Water Supply Planning Using an Expert Geographic Information System
Daene C. McKinney, John F. Burgin, David R. Maidment
An expert geographic information system (expert GIS) for long-term regional water supply planning has been developed. This system has been evaluated through a case study examining a l9-county study region in South Texas with several water supply sources and demand centers. The planning system is comprised of an expert system, which contains the logical rules and expertise of water resources planning experts; a geographic information system, which stores and analyzes spatially distributed water supply and demand data; and a network flow solver, to balance the flows in networks developed by the expert GIS with input from a water resource analyst. Commonly available water demand forecasts and water supply data are used in this new planning tool in an attempt to follow more rapidly the logic of current methods and permit plans to be updated and alternatives to be analyzed.
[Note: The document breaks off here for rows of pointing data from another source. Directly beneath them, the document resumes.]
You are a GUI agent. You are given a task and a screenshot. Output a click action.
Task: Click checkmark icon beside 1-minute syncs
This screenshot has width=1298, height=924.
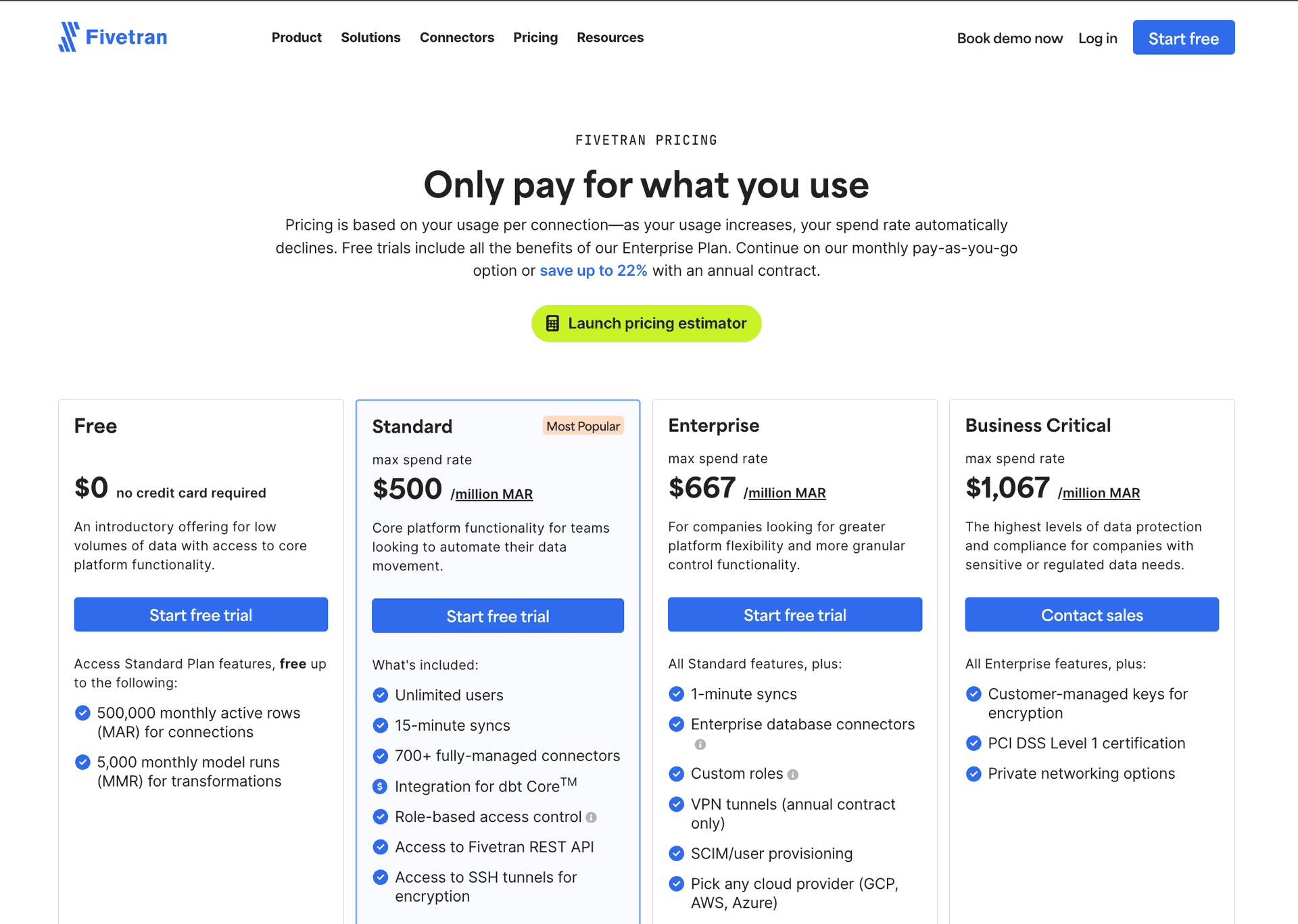point(676,694)
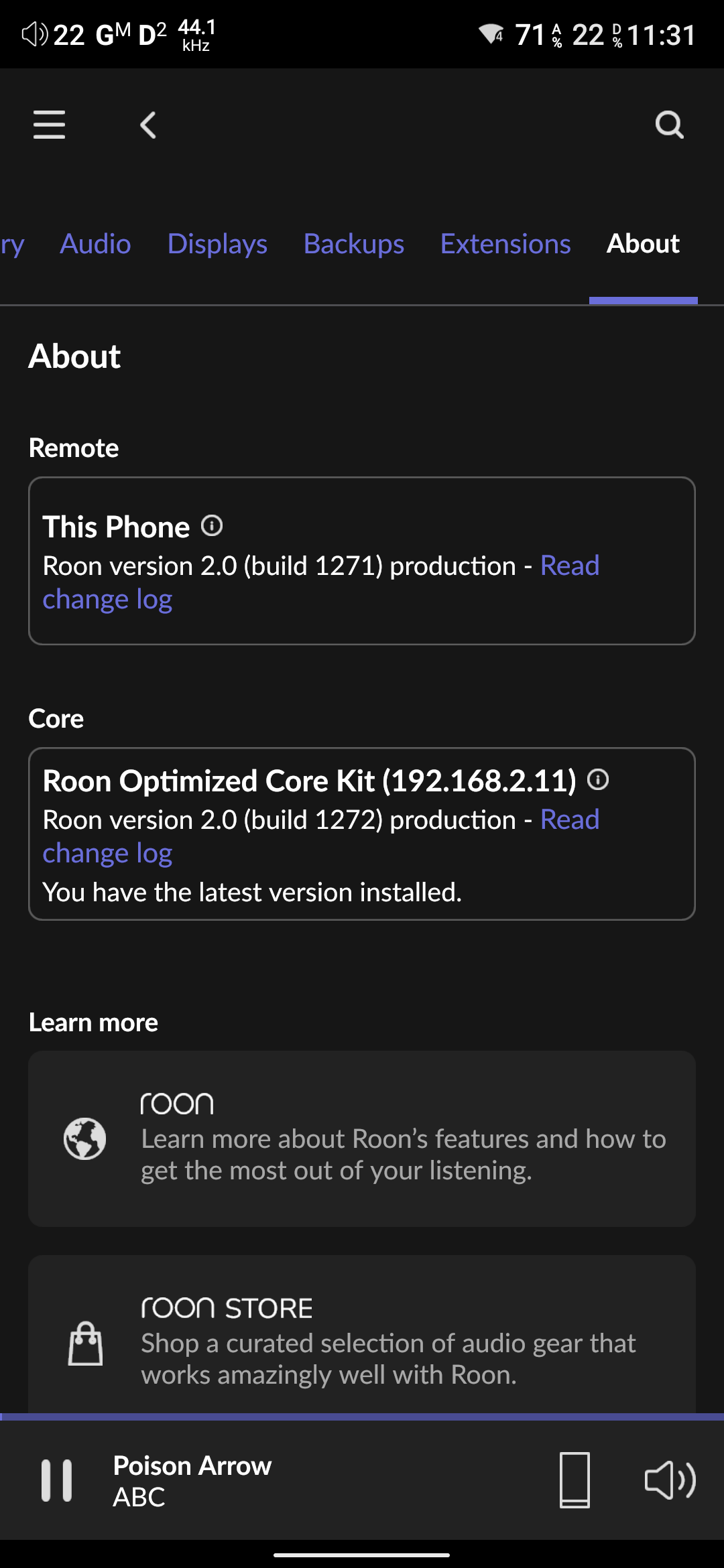The image size is (724, 1568).
Task: Read change log for This Phone remote
Action: (x=107, y=599)
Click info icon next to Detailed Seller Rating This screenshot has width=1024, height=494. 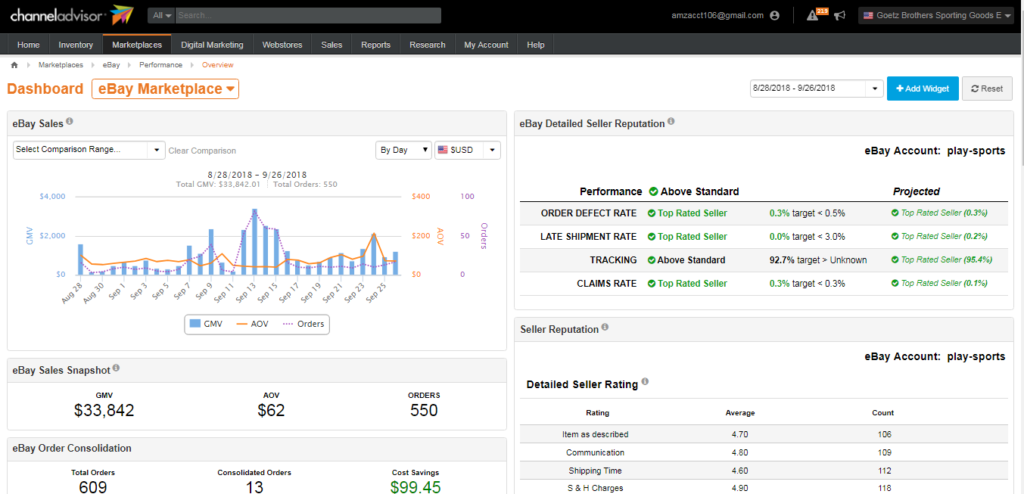point(645,383)
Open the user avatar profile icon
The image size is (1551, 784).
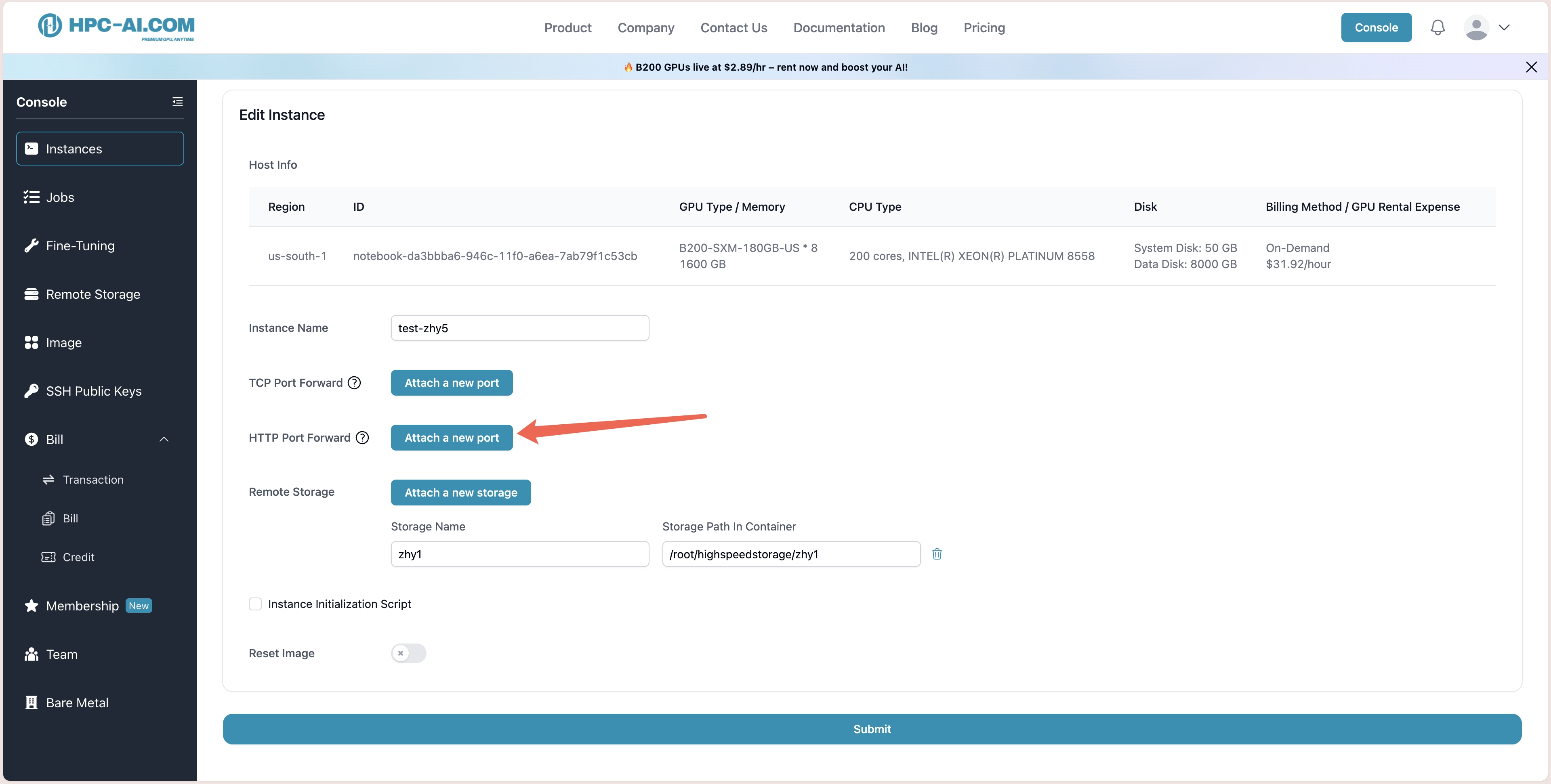click(1476, 28)
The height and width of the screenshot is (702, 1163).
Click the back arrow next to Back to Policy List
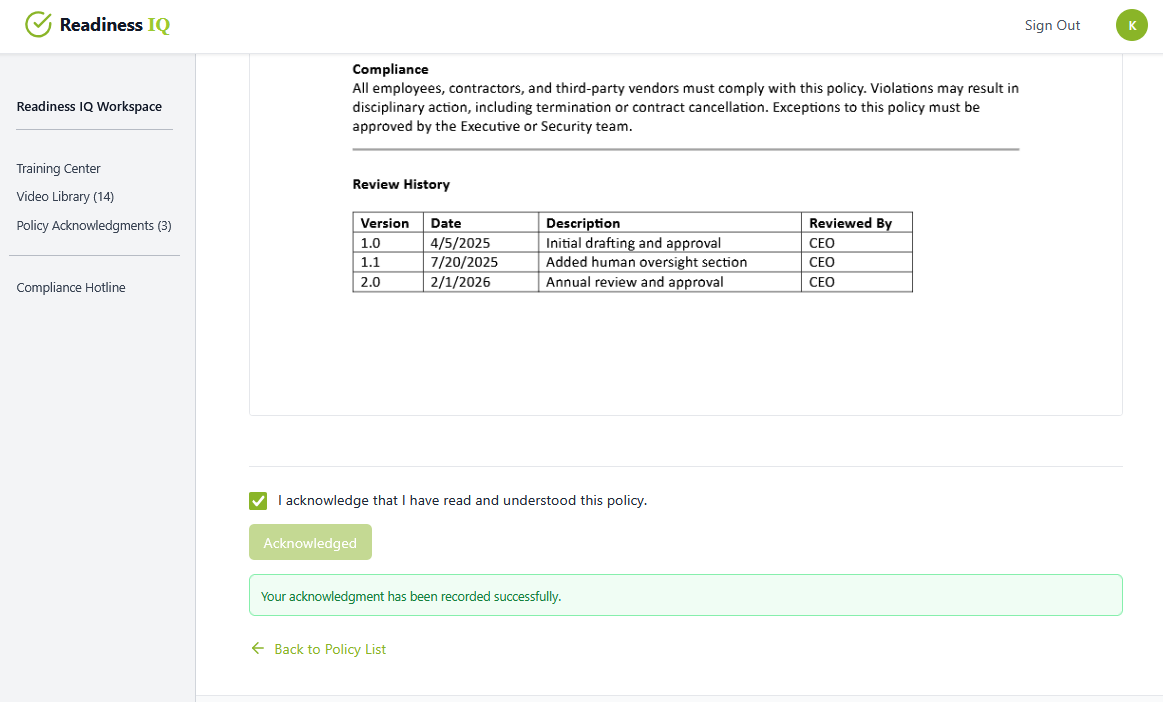[257, 648]
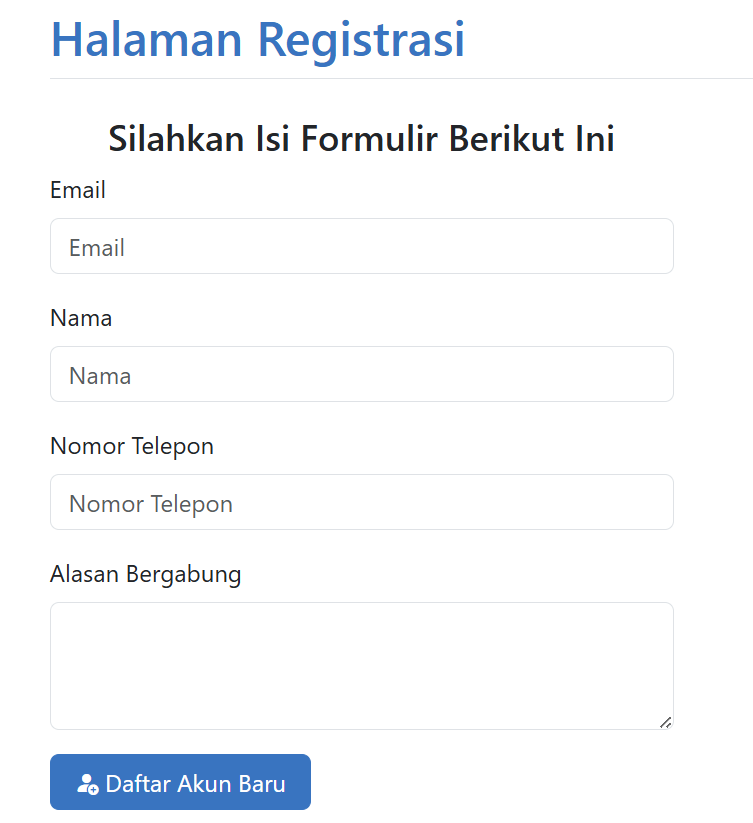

Given annual yields for reservoirs, water demand forecasts and institutional requirements, the expert GIS calculates potential water supply deficits or excesses and suggests efficient and cost effective alternatives for developing additional water supplies in the event that deficits occur. The expert GIS system has been developed so that it can be expanded to include additional constraints and handle large water resources planning regions. Eventually, the system will be capable of analyzing entire river basins, given appropriate information concerning the supply and demand for water. The system has been successfully applied to the TWDB Coastal Bend planning region. The existence of generic categories of rules for regional water planning is evident from this case study. The categories include rules applicable on a statewide basis, a regional basis or a local basis. The local scale rules are specific to individual arcs in the network model representation and need to be entered individually. However, the application of the small sets of statewide and regional rules is sufficient to generate relatively realistic solutions.